Groundbreaking work conducted at two of Diamond’s MX beamlines (I03, I04) has revealed the novel mechanisms employed by bacteria to regulate RNA production. For the first time, the structure and function of a bacterial transcription factor, known as sigma-54 (σ54), have been revealed by X-ray crystallography and new clues are now forthcoming as to how bacteria regulate their response to environmental stresses. These fascinating observations have recently been detailed in Science.
Gene transcription is a fundamental process essential for life and this process has been extensively studied in bacteria. Although much is known about the key player in transcription (the protein known as RNA polymerase), the transcription factors that interact with this protein to regulate the process are less well known. Of particular interest is the group of sigma (σ) factors, which are the primary controllers of RNA production in bacteria.
Of this group, one known as σ54 stands out as a unique target that warrants further investigation. All the genes under the control of σ54 are responsible for responding to stresses such as heat and osmotic shock, and the factor acts as an inhibitor to transcription. Professor Xiaodong Zhang of the study group explained: “σ54 is completely different to other sigma factors as it does not help to start transcription. In fact, it helps to dock RNA polymerase to DNA, but it inhibits transcription until additional activator proteins are recruited. This is a great system to study and we were keen to understand how this inhibition occurred.”
Crystal structure of RNA polymerase (depicted in surface view) in complex with σ54 (depicted in ribbon).
Scientists from Imperial College London, Peking University, University of Wisconsin, and Pennsylvania State University sought to study the intriguing σfactor in more detail using X-ray crystallography with the assistance of the dedicated staff at beamlines I03 and I04. The team crystallised the RNA polymerase-σ54 complex, but Prof Zhang admitted that the study ran into difficulties during X-ray crystallography: “It was quite a difficult project as the crystal diffracted poorly, but the new techniques at Diamond helped us to achieve the resolution we needed.”
The complex being studied was very large and fragile, so innovative methods developed at Diamond were employed to improve the diffraction patterns. Firstly, the sample’s crystalline properties were modified using the humidity control device, which helped to enhance the resolution. Secondly, due to the fragility of the crystal, a helical-rotation diffraction method was applied. Combining these techniques enabled the team to achieve a crystal structure at a resolution of 3.8 Å, which allowed them to effectively view the regions of σ54 that were interacting with RNA polymerase.

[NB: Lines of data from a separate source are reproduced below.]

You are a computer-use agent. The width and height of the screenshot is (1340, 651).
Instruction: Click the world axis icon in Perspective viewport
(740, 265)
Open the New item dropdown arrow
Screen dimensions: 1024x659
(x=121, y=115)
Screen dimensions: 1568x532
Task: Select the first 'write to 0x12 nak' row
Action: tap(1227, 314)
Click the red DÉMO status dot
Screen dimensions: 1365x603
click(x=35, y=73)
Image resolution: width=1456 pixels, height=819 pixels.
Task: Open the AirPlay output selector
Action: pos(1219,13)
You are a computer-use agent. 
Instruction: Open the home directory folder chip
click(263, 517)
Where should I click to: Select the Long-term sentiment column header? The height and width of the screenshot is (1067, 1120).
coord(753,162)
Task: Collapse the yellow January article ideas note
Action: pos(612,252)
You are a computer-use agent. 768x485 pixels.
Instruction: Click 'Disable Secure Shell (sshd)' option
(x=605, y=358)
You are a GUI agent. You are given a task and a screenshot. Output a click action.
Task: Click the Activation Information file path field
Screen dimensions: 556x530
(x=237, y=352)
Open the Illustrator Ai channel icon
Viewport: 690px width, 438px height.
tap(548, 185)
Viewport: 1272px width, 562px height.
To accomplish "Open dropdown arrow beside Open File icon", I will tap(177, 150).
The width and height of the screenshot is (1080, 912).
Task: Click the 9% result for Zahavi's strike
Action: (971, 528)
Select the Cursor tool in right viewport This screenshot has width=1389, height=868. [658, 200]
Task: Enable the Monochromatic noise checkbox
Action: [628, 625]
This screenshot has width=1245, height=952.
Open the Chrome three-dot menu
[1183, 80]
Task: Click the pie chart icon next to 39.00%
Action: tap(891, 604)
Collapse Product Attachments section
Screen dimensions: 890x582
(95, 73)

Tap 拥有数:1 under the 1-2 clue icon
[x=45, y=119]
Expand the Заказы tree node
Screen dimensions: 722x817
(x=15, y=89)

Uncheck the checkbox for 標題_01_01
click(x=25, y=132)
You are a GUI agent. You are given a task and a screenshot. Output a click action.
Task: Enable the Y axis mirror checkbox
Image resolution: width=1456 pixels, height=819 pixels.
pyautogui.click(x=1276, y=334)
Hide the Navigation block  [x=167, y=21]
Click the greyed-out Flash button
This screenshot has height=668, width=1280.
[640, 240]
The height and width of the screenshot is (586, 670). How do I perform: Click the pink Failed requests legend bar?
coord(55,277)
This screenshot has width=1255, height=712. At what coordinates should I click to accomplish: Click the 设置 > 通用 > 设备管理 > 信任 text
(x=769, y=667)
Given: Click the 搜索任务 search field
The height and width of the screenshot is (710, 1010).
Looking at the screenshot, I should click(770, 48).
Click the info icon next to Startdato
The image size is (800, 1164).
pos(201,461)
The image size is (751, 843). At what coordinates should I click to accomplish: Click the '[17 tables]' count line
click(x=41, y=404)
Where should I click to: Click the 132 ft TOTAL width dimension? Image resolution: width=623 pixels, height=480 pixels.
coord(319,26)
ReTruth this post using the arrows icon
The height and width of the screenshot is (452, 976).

Prior to this study, the structure of σ54 was unknown, with no known structural homologues. This pioneering work has allowed this unusual transcription factor to be visualised for the first time. The study revealed that the structure was totally unique; consisting of three main domains that were connected by extended linkers. This knowledge in itself explains why the molecule could not be crystallised in isolation.
Furthermore, by studying σ54 bound to RNA polymerase, it could be visualised in situ. They discovered that σ54 interacted with huge areas of the polymerase using all of its three domains. A typical inhibitor of this kind might interact across one or two sites, but σ54 interacts at four key sites to prevent transcription. The researchers found that σ54 blocked the entry and exit points for DNA and it also blocked the region responsible for RNA synthesis and the exit point for the newly-made RNA.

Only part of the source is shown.